A 1ª Câmara Civil do Tribunal de Justiça de Santa Catarina (TJ-SC) confirmou, em acórdão, que um documento de cessão de posse com usufruto feito por uma tia em favor de seus sobrinhos não teve natureza de doação, permitindo que a proprietária revogasse o ato em vida. A decisão mantém a propriedade do imóvel na capital catarinense com a autora da cessão, validando sua disposição testamentária posterior.

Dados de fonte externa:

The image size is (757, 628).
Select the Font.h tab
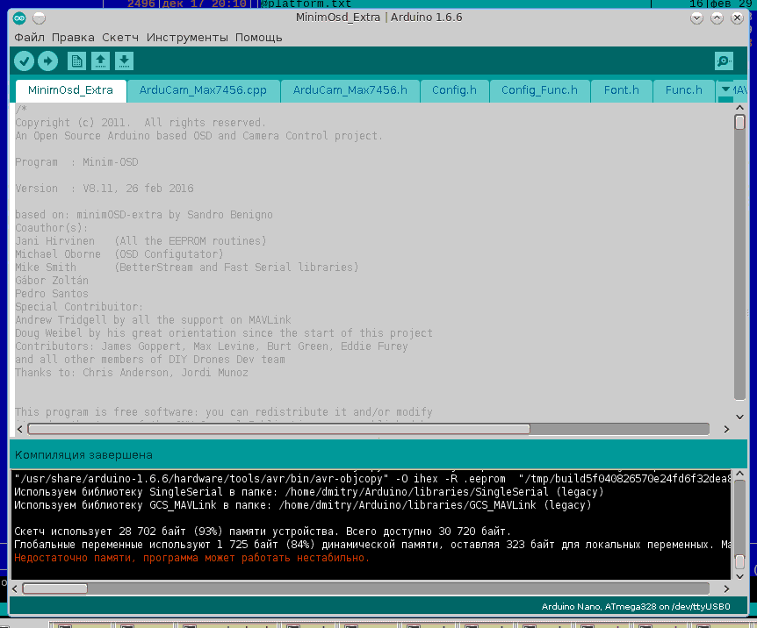(622, 90)
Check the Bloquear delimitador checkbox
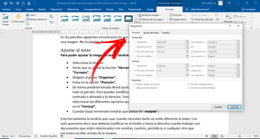 (135, 87)
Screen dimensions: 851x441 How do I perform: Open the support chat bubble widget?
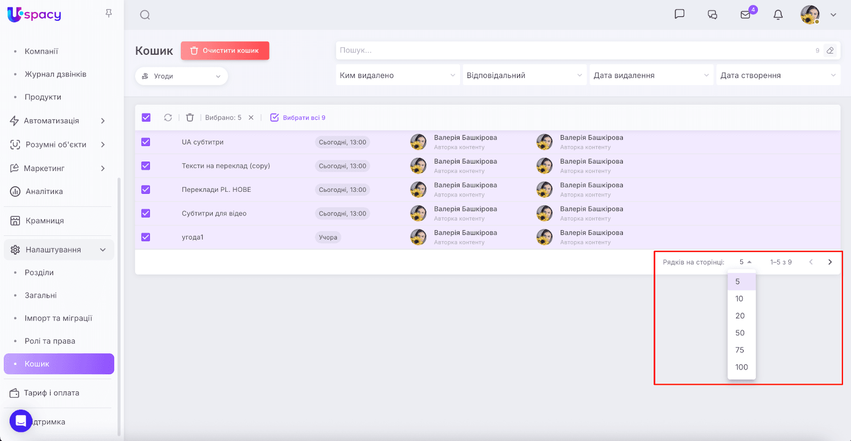pos(21,421)
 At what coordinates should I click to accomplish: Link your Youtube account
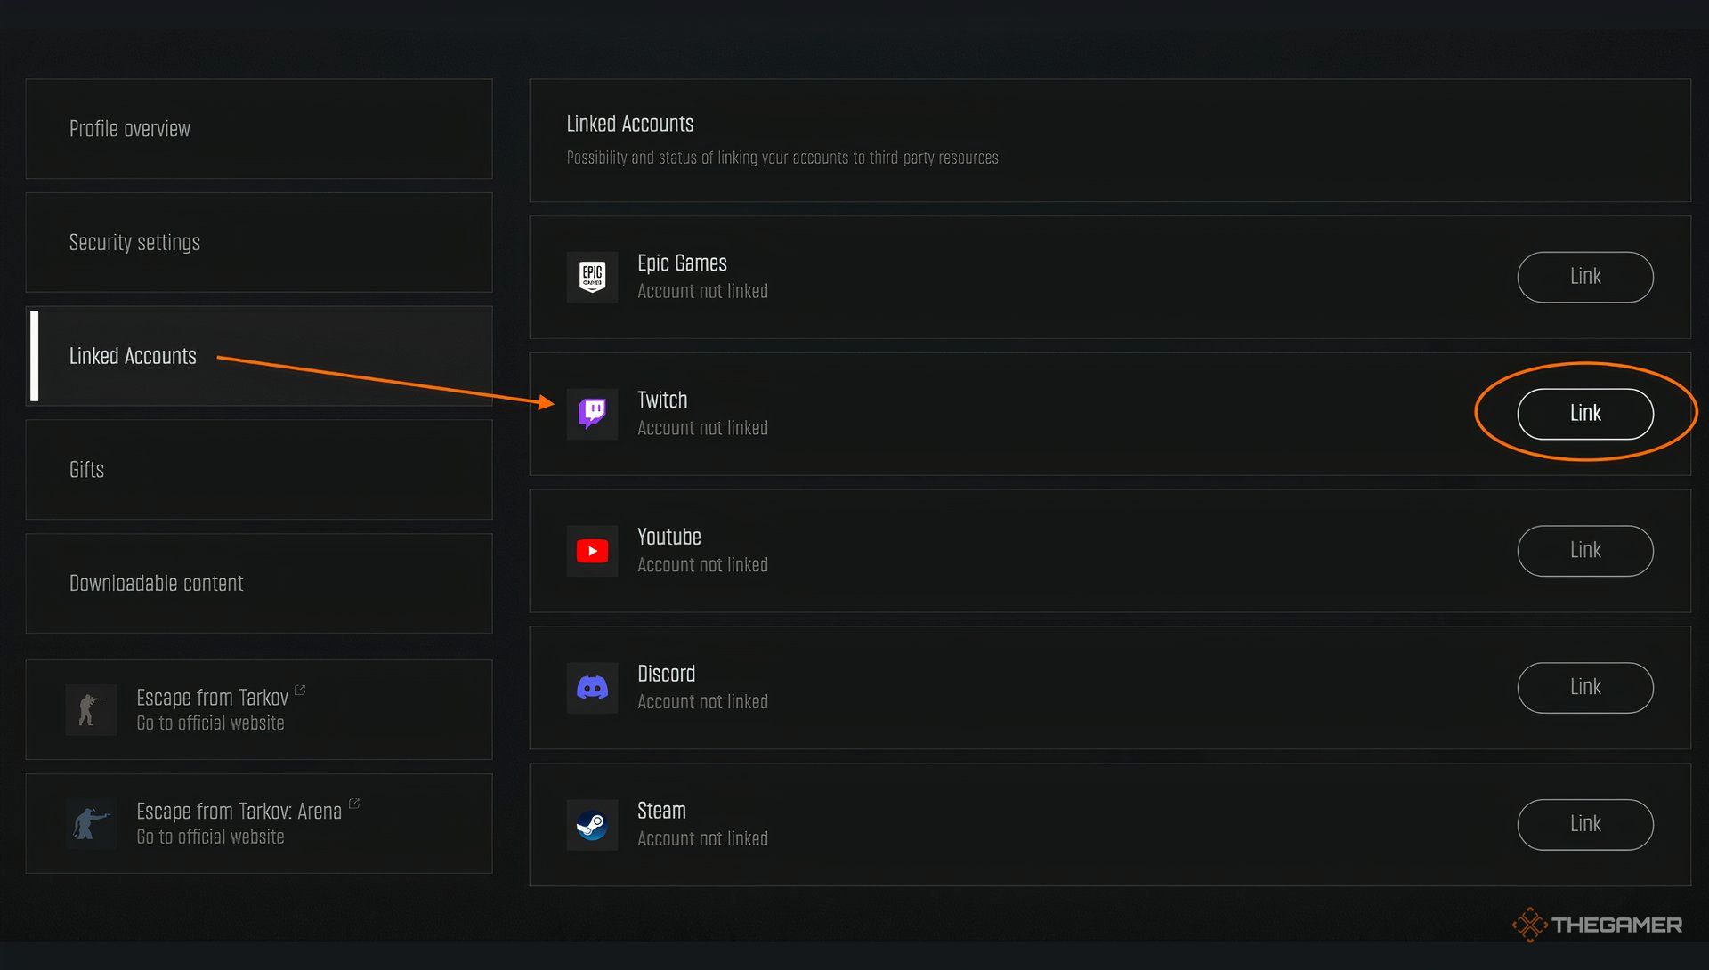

O caso, julgado em segunda instância, envolvia um homem que buscava o reconhecimento de copropriedade e posse de um imóvel localizado em Florianópolis.

Cessão de Posse x Doação: O Cerne da Disputa

O autor da ação alegava ter recebido o bem como doação. O processo detalha que, em 1981, a tia lavrou uma escritura pública de cessão e transferência de posse a dois sobrinhos, com o entendimento de que a transmissão do bem ocorreria apenas após sua morte.

Ponto Crucial: A proprietária permaneceu como usufrutuária, mantendo o pleno controle e exercício da posse e propriedade sobre o bem durante toda a sua vida.

Em 2001, em meio a conflitos familiares, a mulher registrou um novo documento, revogando a manifestação de vontade anterior. A autora da cessão faleceu no curso da ação judicial.

Decisão Confirma Poder de Modificação do Testamento

Após a derrota em primeiro grau, o sobrinho recorreu ao TJ-SC, argumentando que, se a tia pretendia revogar uma doação, deveria ter ajuizado uma ação específica dentro do prazo legal de um ano.

A 1ª Câmara Civil do TJ-SC, no entanto, rejeitou este argumento, ratificando que o ato de 1981 não se configurou como uma doação, mas sim como uma mera indicação de futura transmissão, o que permitia a modificação da vontade pela proprietária enquanto ela estava viva.

O acórdão foi claro ao afirmar:

“As provas acostadas aos autos comprovam que a proprietária do bem apenas indicou o autor como seu futuro herdeiro, retificando sua vontade em documentos posteriores. Além disso, a disposição do bem pela requerida confirma que esta não desejava doar o imóvel ao requerente, mesmo porque continuou exercendo os poderes da posse e propriedade.”

Com essa conclusão, o Tribunal confirmou a validade da disposição testamentária posterior que excluiu os colaterais (sobrinhos), uma vez que eles não integram a classe de herdeiros necessários (descendentes, ascendentes e cônjuge/companheiro) previstos em lei.